Source material: Begin

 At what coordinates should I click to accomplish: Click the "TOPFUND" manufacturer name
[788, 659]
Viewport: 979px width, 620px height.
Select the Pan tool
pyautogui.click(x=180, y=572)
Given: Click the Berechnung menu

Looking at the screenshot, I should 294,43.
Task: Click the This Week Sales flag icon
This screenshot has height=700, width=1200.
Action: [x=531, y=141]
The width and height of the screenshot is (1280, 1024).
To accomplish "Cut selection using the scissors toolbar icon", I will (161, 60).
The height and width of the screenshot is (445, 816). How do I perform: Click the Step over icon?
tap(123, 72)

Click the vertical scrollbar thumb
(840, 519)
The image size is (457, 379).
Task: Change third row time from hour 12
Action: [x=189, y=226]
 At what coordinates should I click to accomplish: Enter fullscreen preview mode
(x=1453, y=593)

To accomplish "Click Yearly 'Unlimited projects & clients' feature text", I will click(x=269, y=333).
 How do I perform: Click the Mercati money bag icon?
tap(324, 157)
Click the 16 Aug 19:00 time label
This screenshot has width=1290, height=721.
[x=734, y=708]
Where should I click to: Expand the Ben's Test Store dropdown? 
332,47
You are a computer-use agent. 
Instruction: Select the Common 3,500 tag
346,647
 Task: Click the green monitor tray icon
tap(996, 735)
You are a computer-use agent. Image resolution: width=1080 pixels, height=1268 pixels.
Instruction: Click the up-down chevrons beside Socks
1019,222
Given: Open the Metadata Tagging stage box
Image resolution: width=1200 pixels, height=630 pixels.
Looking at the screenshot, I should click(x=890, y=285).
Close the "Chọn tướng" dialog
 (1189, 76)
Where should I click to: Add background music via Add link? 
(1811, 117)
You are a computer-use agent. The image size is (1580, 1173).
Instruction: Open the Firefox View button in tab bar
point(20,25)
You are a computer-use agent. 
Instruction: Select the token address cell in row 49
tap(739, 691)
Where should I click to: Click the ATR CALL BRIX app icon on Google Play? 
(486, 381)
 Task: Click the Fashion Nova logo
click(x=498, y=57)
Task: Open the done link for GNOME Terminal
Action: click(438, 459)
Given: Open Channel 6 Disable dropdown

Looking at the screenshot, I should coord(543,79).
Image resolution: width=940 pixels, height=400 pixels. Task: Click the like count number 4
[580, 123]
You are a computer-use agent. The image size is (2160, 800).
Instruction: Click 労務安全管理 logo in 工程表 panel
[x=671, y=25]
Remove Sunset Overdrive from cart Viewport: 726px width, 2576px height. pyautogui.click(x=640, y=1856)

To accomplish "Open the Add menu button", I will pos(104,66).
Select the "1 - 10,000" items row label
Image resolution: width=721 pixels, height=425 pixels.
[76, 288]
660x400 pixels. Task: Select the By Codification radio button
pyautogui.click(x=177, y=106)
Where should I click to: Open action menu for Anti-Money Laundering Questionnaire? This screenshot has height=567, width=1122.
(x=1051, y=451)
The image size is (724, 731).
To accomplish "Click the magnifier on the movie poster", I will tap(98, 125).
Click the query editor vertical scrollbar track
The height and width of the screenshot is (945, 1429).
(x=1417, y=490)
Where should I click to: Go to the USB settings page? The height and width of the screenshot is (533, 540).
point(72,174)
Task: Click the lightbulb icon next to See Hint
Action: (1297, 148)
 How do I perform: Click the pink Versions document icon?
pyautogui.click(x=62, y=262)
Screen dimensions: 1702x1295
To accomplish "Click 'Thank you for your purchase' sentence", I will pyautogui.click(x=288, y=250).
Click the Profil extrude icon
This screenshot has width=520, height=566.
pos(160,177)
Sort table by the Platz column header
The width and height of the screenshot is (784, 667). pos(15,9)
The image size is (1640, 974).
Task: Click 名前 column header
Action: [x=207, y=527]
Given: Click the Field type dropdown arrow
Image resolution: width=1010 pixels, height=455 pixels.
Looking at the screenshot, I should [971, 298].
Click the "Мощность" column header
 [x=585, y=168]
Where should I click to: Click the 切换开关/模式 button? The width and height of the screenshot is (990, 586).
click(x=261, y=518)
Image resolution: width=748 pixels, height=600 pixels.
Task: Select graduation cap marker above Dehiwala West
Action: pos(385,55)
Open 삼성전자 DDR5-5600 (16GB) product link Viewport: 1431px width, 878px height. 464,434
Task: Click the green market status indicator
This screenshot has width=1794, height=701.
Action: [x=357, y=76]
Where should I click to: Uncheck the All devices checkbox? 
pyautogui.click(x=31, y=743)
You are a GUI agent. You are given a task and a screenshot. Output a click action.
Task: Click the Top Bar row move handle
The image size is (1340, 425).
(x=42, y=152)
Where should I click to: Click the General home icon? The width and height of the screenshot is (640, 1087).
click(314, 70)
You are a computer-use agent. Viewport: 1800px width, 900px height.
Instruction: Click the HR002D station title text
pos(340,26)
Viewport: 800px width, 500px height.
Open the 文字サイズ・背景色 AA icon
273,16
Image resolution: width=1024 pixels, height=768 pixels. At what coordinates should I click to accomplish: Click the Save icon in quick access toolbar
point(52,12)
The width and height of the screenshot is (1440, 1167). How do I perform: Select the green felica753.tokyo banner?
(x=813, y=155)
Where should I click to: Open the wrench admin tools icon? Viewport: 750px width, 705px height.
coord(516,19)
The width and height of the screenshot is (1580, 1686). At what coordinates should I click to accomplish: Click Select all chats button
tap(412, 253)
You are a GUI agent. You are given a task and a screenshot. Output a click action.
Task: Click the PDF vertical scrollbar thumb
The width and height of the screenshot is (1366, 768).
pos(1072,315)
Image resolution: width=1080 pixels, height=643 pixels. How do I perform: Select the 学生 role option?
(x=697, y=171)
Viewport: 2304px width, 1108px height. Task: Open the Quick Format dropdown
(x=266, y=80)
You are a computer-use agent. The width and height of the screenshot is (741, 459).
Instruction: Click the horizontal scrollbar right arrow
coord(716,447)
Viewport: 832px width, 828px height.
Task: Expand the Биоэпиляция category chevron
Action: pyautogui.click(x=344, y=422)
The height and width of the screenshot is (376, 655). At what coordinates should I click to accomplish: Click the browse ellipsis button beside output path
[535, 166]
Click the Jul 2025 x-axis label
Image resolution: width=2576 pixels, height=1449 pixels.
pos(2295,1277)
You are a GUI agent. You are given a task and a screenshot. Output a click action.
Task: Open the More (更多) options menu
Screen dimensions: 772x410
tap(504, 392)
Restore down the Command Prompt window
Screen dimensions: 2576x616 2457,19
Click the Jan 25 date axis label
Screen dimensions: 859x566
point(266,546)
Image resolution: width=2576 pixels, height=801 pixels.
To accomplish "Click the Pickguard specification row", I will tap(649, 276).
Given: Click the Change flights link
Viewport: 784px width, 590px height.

Source material: End

#### [Goal of the exercise]
Restate each record word for word.

#### [Answer box]
 At what coordinates should I click to accomplish: Click the "TOPFUND" manufacturer name
[788, 659]
Viewport: 979px width, 620px height.
Select the Pan tool
pyautogui.click(x=180, y=572)
Given: Click the Berechnung menu

Looking at the screenshot, I should 294,43.
Task: Click the This Week Sales flag icon
This screenshot has height=700, width=1200.
Action: [x=531, y=141]
The width and height of the screenshot is (1280, 1024).
To accomplish "Cut selection using the scissors toolbar icon", I will (161, 60).
The height and width of the screenshot is (445, 816). How do I perform: Click the Step over icon?
tap(123, 72)

Click the vertical scrollbar thumb
(840, 519)
The image size is (457, 379).
Task: Change third row time from hour 12
Action: [x=189, y=226]
 At what coordinates should I click to accomplish: Enter fullscreen preview mode
(x=1453, y=593)

To accomplish "Click Yearly 'Unlimited projects & clients' feature text", I will click(x=269, y=333).
 How do I perform: Click the Mercati money bag icon?
tap(324, 157)
Click the 16 Aug 19:00 time label
This screenshot has width=1290, height=721.
[x=734, y=708]
Where should I click to: Expand the Ben's Test Store dropdown? 
332,47
You are a computer-use agent. 
Instruction: Select the Common 3,500 tag
346,647
 Task: Click the green monitor tray icon
tap(996, 735)
You are a computer-use agent. Image resolution: width=1080 pixels, height=1268 pixels.
Instruction: Click the up-down chevrons beside Socks
1019,222
Given: Open the Metadata Tagging stage box
Image resolution: width=1200 pixels, height=630 pixels.
Looking at the screenshot, I should click(x=890, y=285).
Close the "Chọn tướng" dialog
 (1189, 76)
Where should I click to: Add background music via Add link? 
(1811, 117)
You are a computer-use agent. The image size is (1580, 1173).
Instruction: Open the Firefox View button in tab bar
point(20,25)
You are a computer-use agent. 
Instruction: Select the token address cell in row 49
tap(739, 691)
Where should I click to: Click the ATR CALL BRIX app icon on Google Play? 
(486, 381)
 Task: Click the Fashion Nova logo
click(x=498, y=57)
Task: Open the done link for GNOME Terminal
Action: click(438, 459)
Given: Open Channel 6 Disable dropdown

Looking at the screenshot, I should coord(543,79).
Image resolution: width=940 pixels, height=400 pixels. Task: Click the like count number 4
[580, 123]
You are a computer-use agent. The image size is (2160, 800).
Instruction: Click 労務安全管理 logo in 工程表 panel
[x=671, y=25]
Remove Sunset Overdrive from cart Viewport: 726px width, 2576px height. pyautogui.click(x=640, y=1856)

To accomplish "Open the Add menu button", I will pos(104,66).
Select the "1 - 10,000" items row label
Image resolution: width=721 pixels, height=425 pixels.
[76, 288]
660x400 pixels. Task: Select the By Codification radio button
pyautogui.click(x=177, y=106)
Where should I click to: Open action menu for Anti-Money Laundering Questionnaire? This screenshot has height=567, width=1122.
(x=1051, y=451)
The image size is (724, 731).
To accomplish "Click the magnifier on the movie poster", I will tap(98, 125).
Click the query editor vertical scrollbar track
The height and width of the screenshot is (945, 1429).
(x=1417, y=490)
Where should I click to: Go to the USB settings page? The height and width of the screenshot is (533, 540).
point(72,174)
Task: Click the lightbulb icon next to See Hint
Action: (1297, 148)
 How do I perform: Click the pink Versions document icon?
pyautogui.click(x=62, y=262)
Screen dimensions: 1702x1295
To accomplish "Click 'Thank you for your purchase' sentence", I will pyautogui.click(x=288, y=250).
Click the Profil extrude icon
This screenshot has width=520, height=566.
pos(160,177)
Sort table by the Platz column header
The width and height of the screenshot is (784, 667). pos(15,9)
The image size is (1640, 974).
Task: Click 名前 column header
Action: [x=207, y=527]
Given: Click the Field type dropdown arrow
Image resolution: width=1010 pixels, height=455 pixels.
Looking at the screenshot, I should [971, 298].
Click the "Мощность" column header
 [x=585, y=168]
Where should I click to: Click the 切换开关/模式 button? The width and height of the screenshot is (990, 586).
click(x=261, y=518)
Image resolution: width=748 pixels, height=600 pixels.
Task: Select graduation cap marker above Dehiwala West
Action: pos(385,55)
Open 삼성전자 DDR5-5600 (16GB) product link Viewport: 1431px width, 878px height. 464,434
Task: Click the green market status indicator
This screenshot has width=1794, height=701.
Action: [x=357, y=76]
Where should I click to: Uncheck the All devices checkbox? 
pyautogui.click(x=31, y=743)
You are a GUI agent. You are given a task and a screenshot. Output a click action.
Task: Click the Top Bar row move handle
The image size is (1340, 425).
(x=42, y=152)
Where should I click to: Click the General home icon? The width and height of the screenshot is (640, 1087).
click(314, 70)
You are a computer-use agent. Viewport: 1800px width, 900px height.
Instruction: Click the HR002D station title text
pos(340,26)
Viewport: 800px width, 500px height.
Open the 文字サイズ・背景色 AA icon
273,16
Image resolution: width=1024 pixels, height=768 pixels. At what coordinates should I click to accomplish: Click the Save icon in quick access toolbar
point(52,12)
The width and height of the screenshot is (1440, 1167). How do I perform: Select the green felica753.tokyo banner?
(x=813, y=155)
Where should I click to: Open the wrench admin tools icon? Viewport: 750px width, 705px height.
coord(516,19)
The width and height of the screenshot is (1580, 1686). At what coordinates should I click to accomplish: Click Select all chats button
tap(412, 253)
You are a GUI agent. You are given a task and a screenshot. Output a click action.
Task: Click the PDF vertical scrollbar thumb
The width and height of the screenshot is (1366, 768).
pos(1072,315)
Image resolution: width=1080 pixels, height=643 pixels. How do I perform: Select the 学生 role option?
(x=697, y=171)
Viewport: 2304px width, 1108px height. Task: Open the Quick Format dropdown
(x=266, y=80)
You are a computer-use agent. The width and height of the screenshot is (741, 459).
Instruction: Click the horizontal scrollbar right arrow
coord(716,447)
Viewport: 832px width, 828px height.
Task: Expand the Биоэпиляция category chevron
Action: pyautogui.click(x=344, y=422)
The height and width of the screenshot is (376, 655). At what coordinates should I click to accomplish: Click the browse ellipsis button beside output path
[535, 166]
Click the Jul 2025 x-axis label
Image resolution: width=2576 pixels, height=1449 pixels.
pos(2295,1277)
You are a GUI agent. You are given a task and a screenshot. Output a click action.
Task: Open the More (更多) options menu
Screen dimensions: 772x410
tap(504, 392)
Restore down the Command Prompt window
Screen dimensions: 2576x616 2457,19
Click the Jan 25 date axis label
Screen dimensions: 859x566
point(266,546)
Image resolution: width=2576 pixels, height=801 pixels.
To accomplish "Click the Pickguard specification row", I will tap(649, 276).
Given: Click the Change flights link
Viewport: 784px width, 590px height.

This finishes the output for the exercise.